I saved each of the Wikipedia articles in their own own variable so that they can be used throughout the program. Then, I used the CountVectorizer() to turn all of the documents into their own vectors for comparison purposes.
I will use the following abbreviations throughout the program:
- ML –> Machine Learning
- AI –> Artificial Intelligence
First, I measured the Euclidean Distance from ML to every other article. As expected, the ML article was closer to (more similar to AI than to tennis.
Then, I repeated the process with cosine similarity. The result was the same: ML was more similar (closer to 1) to AI than to soccer or tennis. However, the gap was not as large as I expected when comparing ML to either of the sports.

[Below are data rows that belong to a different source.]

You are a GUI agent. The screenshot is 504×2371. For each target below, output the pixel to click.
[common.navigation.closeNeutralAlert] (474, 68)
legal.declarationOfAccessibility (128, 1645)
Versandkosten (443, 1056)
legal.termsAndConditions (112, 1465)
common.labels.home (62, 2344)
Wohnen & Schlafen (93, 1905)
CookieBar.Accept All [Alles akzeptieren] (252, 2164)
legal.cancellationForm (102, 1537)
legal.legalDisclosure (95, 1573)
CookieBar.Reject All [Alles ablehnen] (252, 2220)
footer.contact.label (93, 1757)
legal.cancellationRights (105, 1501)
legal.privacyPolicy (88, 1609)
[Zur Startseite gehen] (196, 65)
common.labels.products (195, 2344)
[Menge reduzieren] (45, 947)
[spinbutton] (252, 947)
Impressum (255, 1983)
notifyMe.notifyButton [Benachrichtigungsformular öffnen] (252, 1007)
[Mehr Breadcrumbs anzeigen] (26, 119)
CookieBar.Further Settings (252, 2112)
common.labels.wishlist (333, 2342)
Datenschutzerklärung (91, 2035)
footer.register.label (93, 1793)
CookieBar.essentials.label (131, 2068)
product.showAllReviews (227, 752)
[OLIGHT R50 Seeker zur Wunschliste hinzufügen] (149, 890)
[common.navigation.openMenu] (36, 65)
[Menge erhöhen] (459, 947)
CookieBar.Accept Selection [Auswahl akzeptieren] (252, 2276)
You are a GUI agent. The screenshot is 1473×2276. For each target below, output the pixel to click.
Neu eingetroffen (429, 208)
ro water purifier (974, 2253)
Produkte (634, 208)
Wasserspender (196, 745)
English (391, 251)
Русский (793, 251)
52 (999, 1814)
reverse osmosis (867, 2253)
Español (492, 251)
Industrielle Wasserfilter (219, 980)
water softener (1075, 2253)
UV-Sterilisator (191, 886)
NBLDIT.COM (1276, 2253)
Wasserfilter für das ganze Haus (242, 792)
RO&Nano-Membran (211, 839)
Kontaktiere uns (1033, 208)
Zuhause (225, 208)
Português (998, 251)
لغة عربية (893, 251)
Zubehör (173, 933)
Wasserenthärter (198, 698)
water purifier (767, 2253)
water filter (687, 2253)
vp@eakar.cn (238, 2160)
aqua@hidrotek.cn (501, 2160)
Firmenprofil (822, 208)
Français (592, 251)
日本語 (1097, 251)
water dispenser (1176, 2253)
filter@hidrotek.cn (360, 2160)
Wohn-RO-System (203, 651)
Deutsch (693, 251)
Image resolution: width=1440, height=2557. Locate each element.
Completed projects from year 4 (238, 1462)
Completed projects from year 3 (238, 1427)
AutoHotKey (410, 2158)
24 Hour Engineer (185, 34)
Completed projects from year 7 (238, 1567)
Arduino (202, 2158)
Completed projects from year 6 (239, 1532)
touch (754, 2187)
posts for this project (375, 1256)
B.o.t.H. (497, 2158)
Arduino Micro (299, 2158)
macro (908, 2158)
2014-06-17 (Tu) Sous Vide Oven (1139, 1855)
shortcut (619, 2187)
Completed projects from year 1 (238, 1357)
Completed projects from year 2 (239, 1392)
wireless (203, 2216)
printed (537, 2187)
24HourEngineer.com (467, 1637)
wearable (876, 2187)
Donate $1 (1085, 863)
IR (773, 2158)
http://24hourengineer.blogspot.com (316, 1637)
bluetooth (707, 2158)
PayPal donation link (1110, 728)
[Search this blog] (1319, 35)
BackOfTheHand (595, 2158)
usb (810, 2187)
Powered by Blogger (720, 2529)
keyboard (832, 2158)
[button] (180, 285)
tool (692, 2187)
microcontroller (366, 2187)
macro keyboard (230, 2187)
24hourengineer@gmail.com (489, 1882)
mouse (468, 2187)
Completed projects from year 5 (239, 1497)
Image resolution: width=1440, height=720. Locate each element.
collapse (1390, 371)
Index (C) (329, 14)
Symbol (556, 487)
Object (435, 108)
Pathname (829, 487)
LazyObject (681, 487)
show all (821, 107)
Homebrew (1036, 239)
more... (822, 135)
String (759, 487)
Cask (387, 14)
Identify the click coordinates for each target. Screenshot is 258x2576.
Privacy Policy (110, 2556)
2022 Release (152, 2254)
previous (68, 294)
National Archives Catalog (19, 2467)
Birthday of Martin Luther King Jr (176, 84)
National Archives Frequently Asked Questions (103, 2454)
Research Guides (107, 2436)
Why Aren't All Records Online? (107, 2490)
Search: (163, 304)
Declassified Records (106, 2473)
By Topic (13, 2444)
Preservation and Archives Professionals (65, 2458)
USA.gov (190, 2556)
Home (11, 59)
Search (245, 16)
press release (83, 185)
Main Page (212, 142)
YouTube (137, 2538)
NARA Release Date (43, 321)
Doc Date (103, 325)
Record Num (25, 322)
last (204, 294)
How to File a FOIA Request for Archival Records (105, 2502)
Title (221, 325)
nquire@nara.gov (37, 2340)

After those results, I decided to test all the articles now against the following tweet:
“New research release: overcoming many of Reinforcement Learning’s limitations with Evolution Strategies.”
Of course, this tweet is rather broad. So, there is not much we can conclude regarding its similarity to the articles. Using Euclidean distance, I found that this tweet is the most similar to ML. However, it is nearly just as similar to AI as it is to tennis.
Using cosine similarity, I found that this tweet is the most similar to ML as well and equally similar to soccer as it is to tennis.
Let’s try something different:
“#LegendsDownUnder The Reds are out for the warm up at the @nibStadium. Not long now until kick-off in Perth.”
From first glance, I can tell this tweet is about sports of some kind.
Using Euclidean distance, I found that this tweet is surprisingly the most similar to ML than to either of the sports. However, using cosine similarity, I found that this tweet is more similar to the sports than the ML or AI.
Conclusion: Cosine Similarity is more accurate measurement than Euclidean distance when it comes to document similarity.